一気に19冊というのは、自分でもよく読んだな〜と思います。
去年あたりから複数の方に薦められてましたが、さすがにこの長さなので躊躇してました。
しかし読み始めたらもう止まらない。
好漢が108人揃わないうちに次々命を落としていき、
スト2巻はほんとにバタバタ倒れていくので、読み進むのが嫌になるくらい。


人々が梁山泊に集まるのは、家族を権力に殺された憎しみ、強烈な反国家思想、
国の有り様への疑問、信頼する人への忠誠など、理由は様々です。
元官軍&賊徒が多いので武人が多数派なのは当然として、
職人としての腕を買われた人、事務能力の高い人、走れる人、泳げる人等々、
今風に言えば「キャラ立ち」が見事。
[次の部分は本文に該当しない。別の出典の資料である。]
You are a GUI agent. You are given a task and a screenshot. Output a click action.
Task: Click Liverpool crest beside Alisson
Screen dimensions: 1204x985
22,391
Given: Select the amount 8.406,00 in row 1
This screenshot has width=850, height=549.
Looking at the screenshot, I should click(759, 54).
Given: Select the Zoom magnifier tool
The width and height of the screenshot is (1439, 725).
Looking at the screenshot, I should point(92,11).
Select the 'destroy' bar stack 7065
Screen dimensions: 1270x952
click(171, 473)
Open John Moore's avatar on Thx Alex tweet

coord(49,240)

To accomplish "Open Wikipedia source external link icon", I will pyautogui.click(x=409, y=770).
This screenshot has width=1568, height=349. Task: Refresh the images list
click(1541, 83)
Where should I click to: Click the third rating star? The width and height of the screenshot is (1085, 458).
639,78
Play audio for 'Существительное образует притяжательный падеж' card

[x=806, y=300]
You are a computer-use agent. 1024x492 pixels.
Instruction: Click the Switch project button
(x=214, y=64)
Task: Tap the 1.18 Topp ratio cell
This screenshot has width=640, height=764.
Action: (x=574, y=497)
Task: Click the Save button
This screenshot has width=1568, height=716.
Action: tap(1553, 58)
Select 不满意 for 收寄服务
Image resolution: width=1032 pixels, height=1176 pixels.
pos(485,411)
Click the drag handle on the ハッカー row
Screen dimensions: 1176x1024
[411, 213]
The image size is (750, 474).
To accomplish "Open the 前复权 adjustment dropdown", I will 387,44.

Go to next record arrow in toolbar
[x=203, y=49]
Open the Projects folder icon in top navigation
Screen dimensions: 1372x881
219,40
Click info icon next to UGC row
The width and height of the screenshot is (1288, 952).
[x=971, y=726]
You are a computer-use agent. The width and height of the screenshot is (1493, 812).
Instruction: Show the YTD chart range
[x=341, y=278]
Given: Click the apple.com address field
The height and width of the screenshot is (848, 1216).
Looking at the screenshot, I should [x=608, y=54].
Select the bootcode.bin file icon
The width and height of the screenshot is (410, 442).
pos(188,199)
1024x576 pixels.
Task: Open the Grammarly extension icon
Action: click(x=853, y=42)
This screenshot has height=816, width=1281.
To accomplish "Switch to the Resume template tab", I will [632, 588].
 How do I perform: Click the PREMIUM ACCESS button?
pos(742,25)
全員に活躍の場が与えられてるところがすごい。
人間関係良好ってわけでもなく、いい奴ばかりでもないのがまたリアルです。


対する宋側の実力者たちもすこぶる魅力的。
宦官というコンプレックスをもちながら、最強の軍人として最高の戦をしたいと望む人、
自分の能力を仕事に活かしきることに快感を覚える人、
都のとある寺の片隅で、国のすべてを密かに把握している人、
自分が好きになった人物しか殺さない刺客、などなど。
敵が強くないとやっぱり盛り上がりませんから。


終盤になると、梁山泊側は政情を混乱させるために評判のよい役人をあえて暗殺し、
逆に宋側は、戦費調達のために腐敗した地方官を取り締まって税の流れを正常化させる、など
どちらが善とか悪とか色分けできなくなってきます。
「革命」という甘い響きの言葉の裏に隠れた、暗い部分を見せるところが
この物語の魅力を増していると思います。


また、「梁山泊」「宋」とは全く別の空気を持った第三の世界として、
「子午山」という場所が設定されています。
「性格に多少難有り」な梁山泊の若者たちはここに送りこまれ、
晴耕雨読、家畜の世話をし焼き物をつくり、数日に1回武術の稽古をつけてもらう、
という静かな山の生活を送り人間的に成長して、また梁山泊に帰っていきます。
緊張感の続く戦いのさなか、
子午山の場面になると、ホッと一息つけるのがうれしいです。


私個人のお気に入り人物は呉用と李富、
ある意味梁山泊側・宋側のそれぞれ一番しんどい立場の2人かも。
けれど一番格好いいのはこれを書ききった北方謙三さん自身じゃないでしょうか。
書ききった、とはいえ今現在も続編が雑誌に連載中なんですから。
こちらも完結したら、一気に読みたいと思っています。


ところで北方謙三が原典のどこを採用し、どこを切って捨てたのか知りたくなって、
いま岩波少年文庫版の水滸伝を読んでいます。
こっちは108人そろうまで誰も死なないぞ、という安心感がうれしい。
新書サイズで3冊というコンパクトさながら、
「金離れよく腕っぷしの強い奴最高!!」というムチャな雰囲気はしっかり伝えていて
子供用と侮れません。
読み終わったら、あらためて紹介&北方版との比較をしたいと思います。